▶ [Work instructions]
Reproduce, word for word, all of the records; the pictures stay out.

▶ [Data for review]
'''
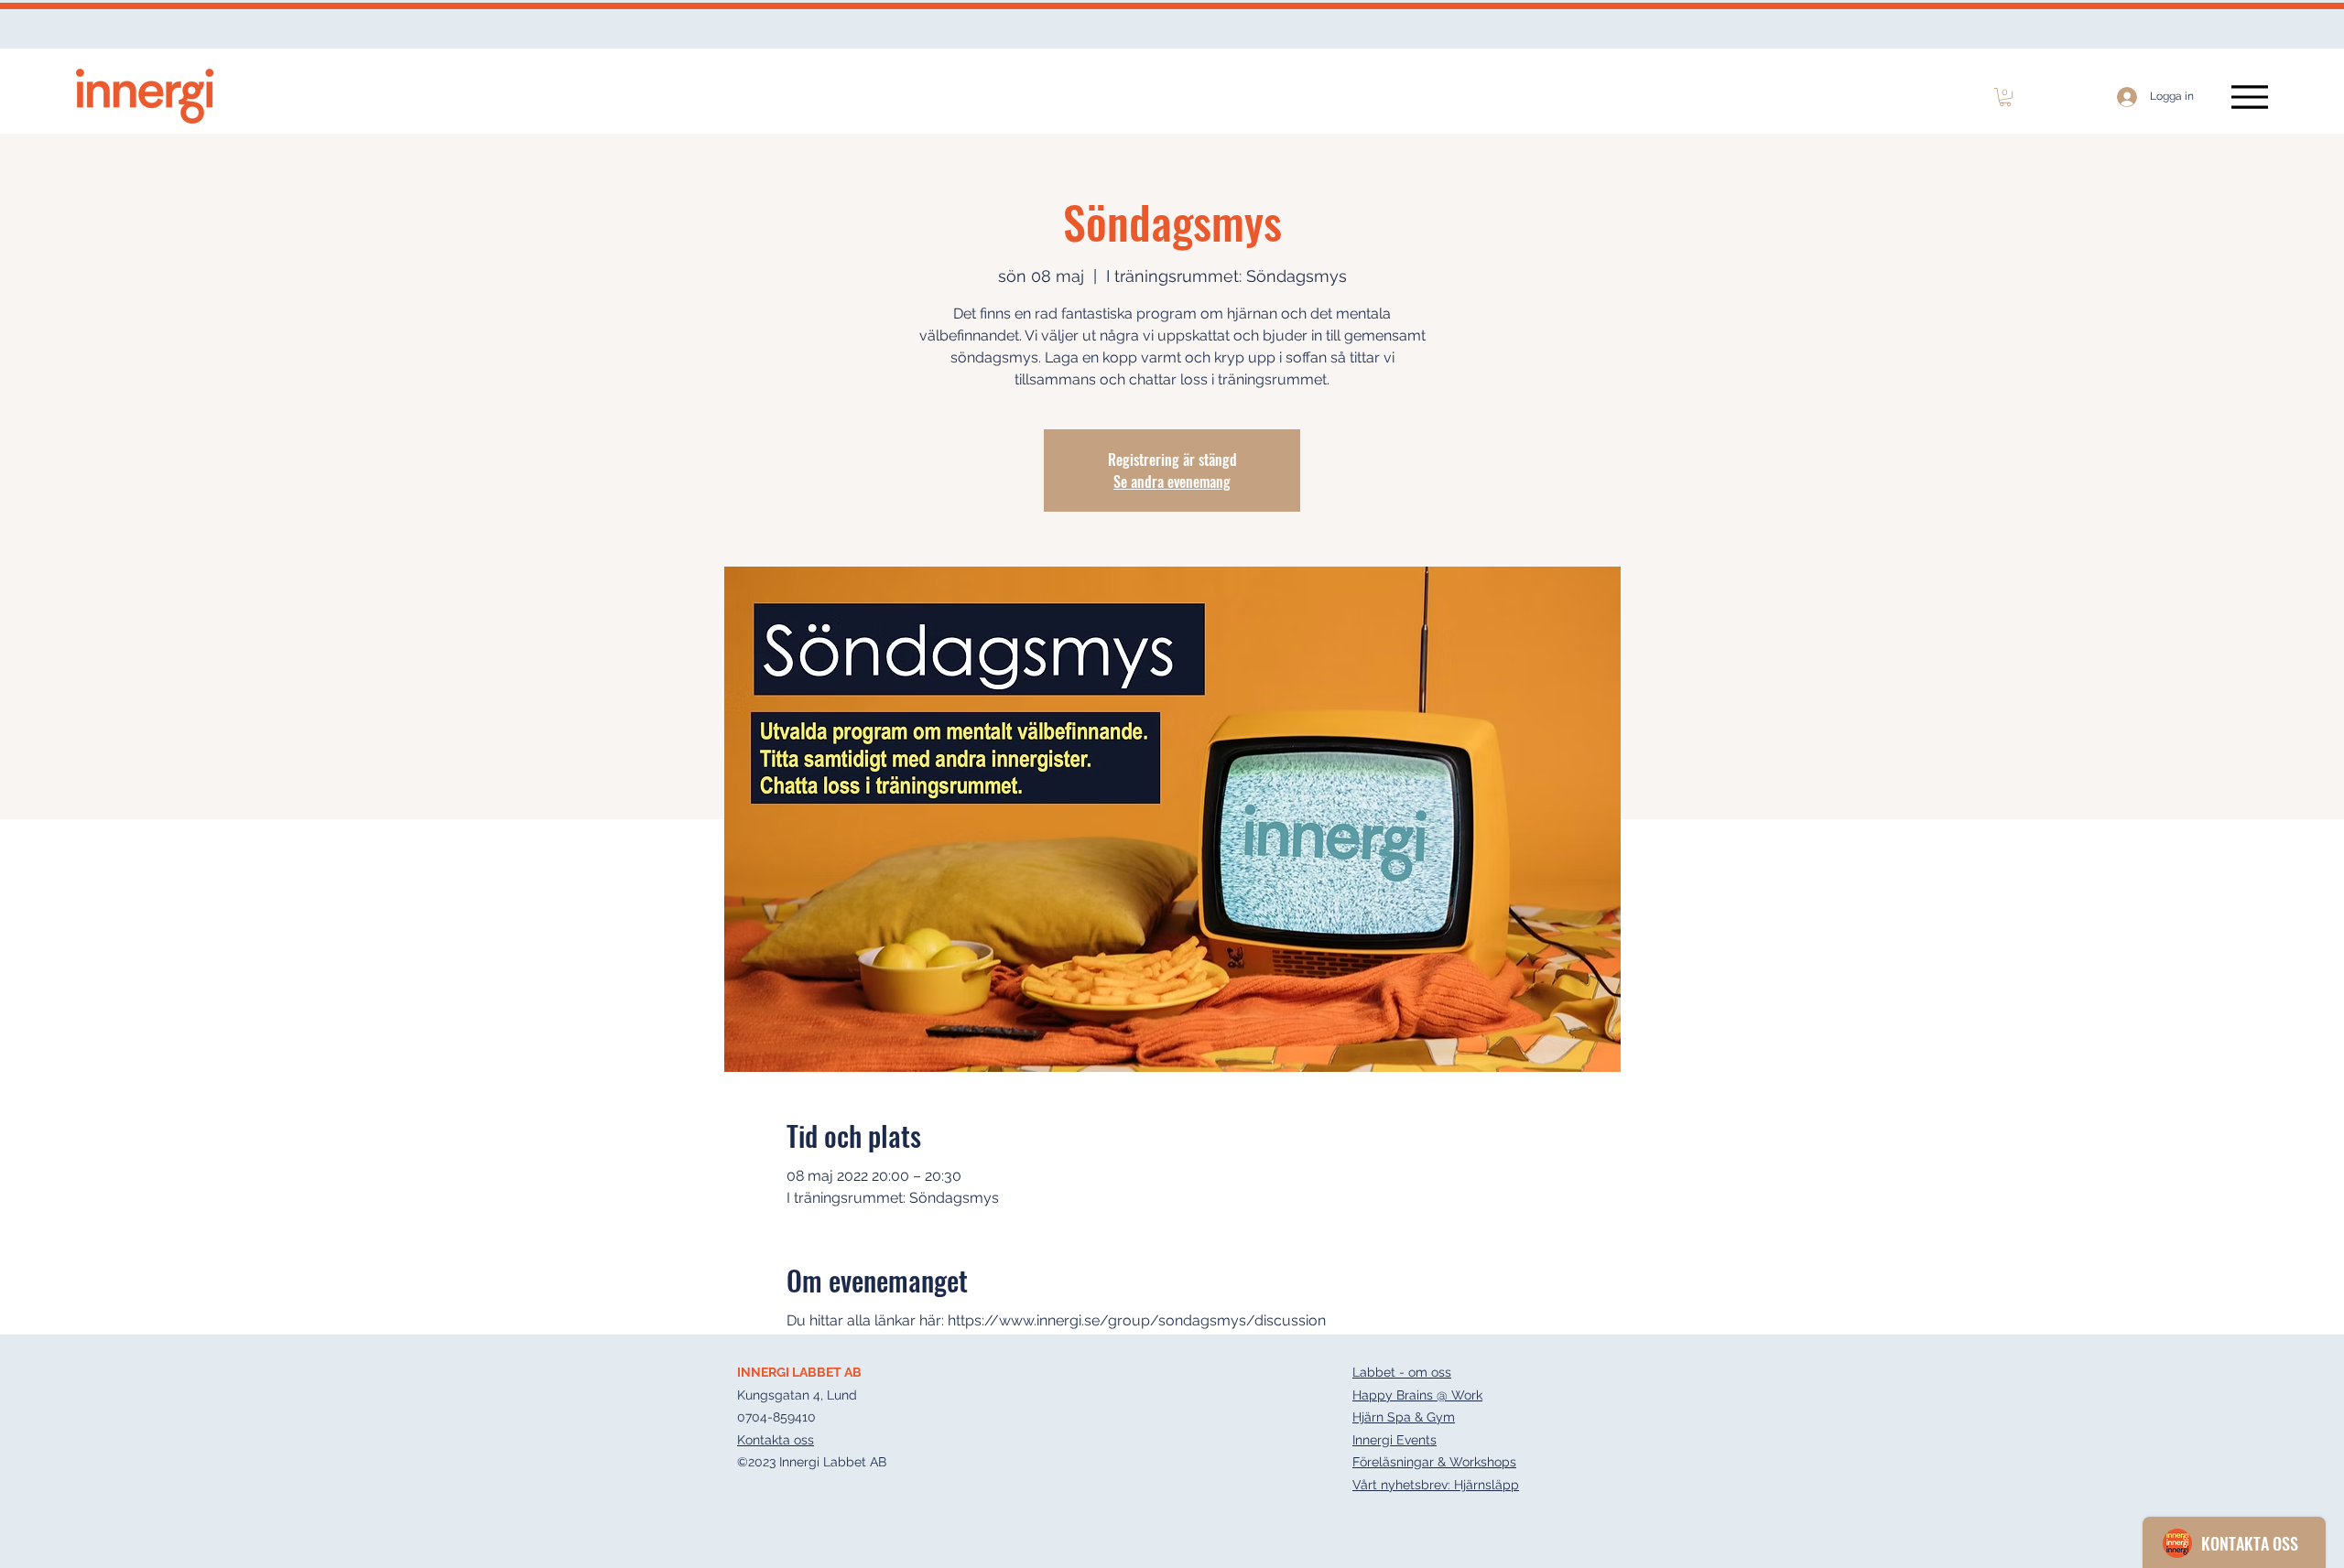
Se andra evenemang (1172, 481)
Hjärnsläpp (1486, 1484)
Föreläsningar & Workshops (1434, 1461)
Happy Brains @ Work (1417, 1395)
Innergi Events (1394, 1440)
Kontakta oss (775, 1440)
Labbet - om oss (1401, 1372)
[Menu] (2249, 96)
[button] (2005, 97)
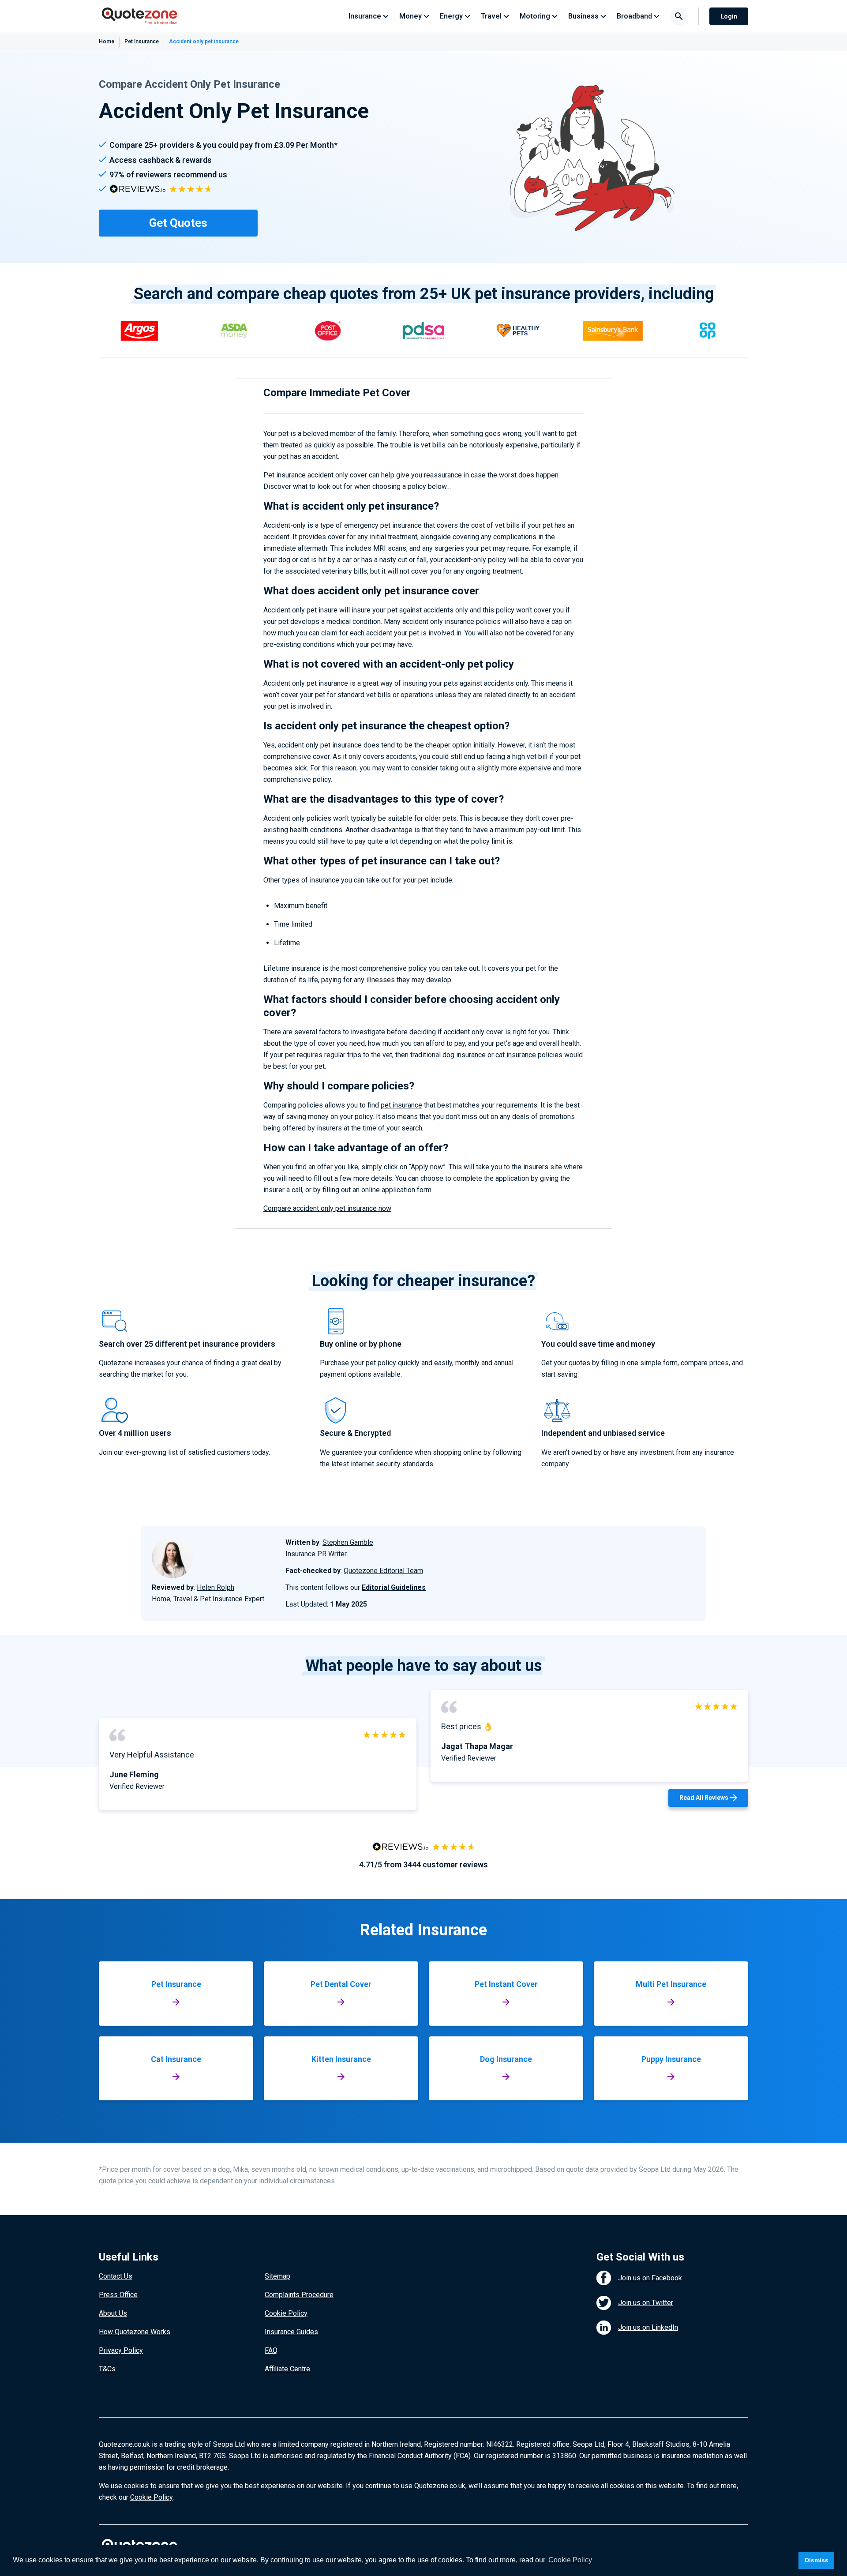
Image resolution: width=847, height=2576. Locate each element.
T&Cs (107, 2369)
'''
▶ [Task answer]
Se andra evenemang (1172, 481)
Hjärnsläpp (1486, 1484)
Föreläsningar & Workshops (1434, 1461)
Happy Brains @ Work (1417, 1395)
Innergi Events (1394, 1440)
Kontakta oss (775, 1440)
Labbet - om oss (1401, 1372)
[Menu] (2249, 96)
[button] (2005, 97)
Image resolution: width=847, height=2576. Locate each element.
T&Cs (107, 2369)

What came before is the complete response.